Module 12 – Client climate risk maturity assessment

Understanding the climate risk maturity of clients is increasingly central to robust risk management, regulatory compliance and long-term portfolio resilience. A holistic and comparable view across clients can help FIs to assess clients thoroughly and consistently and develop a clearer understanding of overall portfolio risks.

  • Benefits of understanding the climate risk maturity of clients

    Forward-looking risk assessment

    Understanding whether clients grasp and address climate-related challenges can help institutions to anticipate risks before they arise, reducing surprises and strengthening overall risk management.

    Ability to differentiate credit risk

    Clients can be classified by their level of climate risk maturity—high, medium, or low. Those with greater climate maturity often have a lower financial risk profile than those less prepared.

    Approach to strategic partnerships and shared value creation

    Proactive advice and financing ensures institutions can help clients identify risks and opportunities they might otherwise miss. This support is crucial as businesses adapt towards a low-carbon economy.

    Alignment with regulatory and stakeholder expectations

    Integrating climate risk into governance, strategy, and risk management helps institutions demonstrate alignment with international standards and best practices. This benefits both the financial institution and its clients.

Overall, engaging with clients on their climate risk maturity nudges them towards building the strategic foundations needed to navigate evolving standards, expectations and climate challenges in the years to come.

Practical tips for MFI client engagement on climate risk

Given the operational constraints faced by many smaller FIs, these recommendations can help streamline the burden of activities while preserving the core intent of climate risk management.
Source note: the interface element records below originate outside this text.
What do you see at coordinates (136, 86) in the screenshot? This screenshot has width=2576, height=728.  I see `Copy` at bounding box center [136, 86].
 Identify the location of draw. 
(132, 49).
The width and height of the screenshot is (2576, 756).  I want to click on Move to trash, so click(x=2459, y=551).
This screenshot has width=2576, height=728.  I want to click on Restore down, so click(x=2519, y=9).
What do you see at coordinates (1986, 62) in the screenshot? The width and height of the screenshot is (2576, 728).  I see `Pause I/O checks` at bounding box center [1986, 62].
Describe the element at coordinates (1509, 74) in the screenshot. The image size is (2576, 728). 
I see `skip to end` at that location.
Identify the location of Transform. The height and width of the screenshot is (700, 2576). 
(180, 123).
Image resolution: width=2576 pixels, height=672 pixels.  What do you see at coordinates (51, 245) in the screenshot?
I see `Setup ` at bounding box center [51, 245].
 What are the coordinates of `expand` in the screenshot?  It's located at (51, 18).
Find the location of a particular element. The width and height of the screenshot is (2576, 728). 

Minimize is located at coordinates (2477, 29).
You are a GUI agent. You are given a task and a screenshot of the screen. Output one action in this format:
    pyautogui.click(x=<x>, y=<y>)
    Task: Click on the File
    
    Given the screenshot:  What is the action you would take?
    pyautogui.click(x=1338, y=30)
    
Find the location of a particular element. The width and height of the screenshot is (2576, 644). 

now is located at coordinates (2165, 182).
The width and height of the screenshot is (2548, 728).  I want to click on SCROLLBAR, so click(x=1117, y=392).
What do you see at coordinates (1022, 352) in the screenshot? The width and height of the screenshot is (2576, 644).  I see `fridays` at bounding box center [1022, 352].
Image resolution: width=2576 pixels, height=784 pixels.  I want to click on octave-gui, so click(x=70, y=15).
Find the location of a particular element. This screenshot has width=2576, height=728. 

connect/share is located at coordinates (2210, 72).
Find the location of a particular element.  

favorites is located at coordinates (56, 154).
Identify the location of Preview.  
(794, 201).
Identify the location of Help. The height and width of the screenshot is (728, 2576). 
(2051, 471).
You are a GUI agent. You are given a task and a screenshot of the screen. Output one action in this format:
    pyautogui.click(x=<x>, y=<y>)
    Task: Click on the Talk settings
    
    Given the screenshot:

  • Prioritise simple questions in client conversations
    Instead of structured assessments or questionnaires, MFIs can include an open-ended climate question in regular borrower discussions, such as: “Have you noticed any changes in the weather, environment, or regulations that have affected your business or household in the past year?” This question requires no forms or scoring, and the answer can guide whether further discussion is needed. If not impacts or concerns are mentioned, no further action is required for that loan cycle. If risks or changes are identified, basic notes can be added to the client’s file.
  • Prioritise local knowledge over statistical averages
    MFIs should trust their own knowledge and local context as the primary data. There is no need to research external climate indices unless already familiar with them. Teams should rely on their understanding of which sectors, such as rain-fed agriculture, or locations, such as flood-prone villages, are more exposed to weather or environmental risks. This intuitive, experience-driven judgement is both fast and practical.
  • Integrate climate considerations into existing processes
    Rather than creating new processes, MFIs can add the climate question to their existing loan application or renewal interviews. There is no requirement for standalone climate risk forms or reports.
  • Focus on client dialogue rather than reporting
    The purpose of raising climate issues is to help clients think about risks and explore simple responses. For example, if a farmer reports more frequent drought, the MFI could share basic advice on water-saving techniques or ask what steps the client is already taking. The aim is to prompt practical thinking, not to generate additional paperwork.
  • Embed climate risk within the organisational culture
    MFI employees can become increasingly skilled in having climate conversations simply by repeating this practice for each client cycle. Formal training is not essential, what matters is giving employees time to reflect on what they are hearing and share insights into emerging local trends.

Tool 2: Client climate risk maturity assessment

This offers a practical questionnaire for assessing a client’s climate risk maturity across governance, risk management, metrics and resilience dimensions. Aligned with international disclosure standards (see Module 23), it helps evaluate how clients identify, manage and disclose climate-related risks and opportunities.

Front-line lending officers can use the tool annually as part of regular client engagement or due diligence. Scoring the responses can reveal whether a client is in the Discovery, Developing, Embedded or Advanced stage of climate risk maturity. The results can then inform lending decisions, risk escalation and target client support.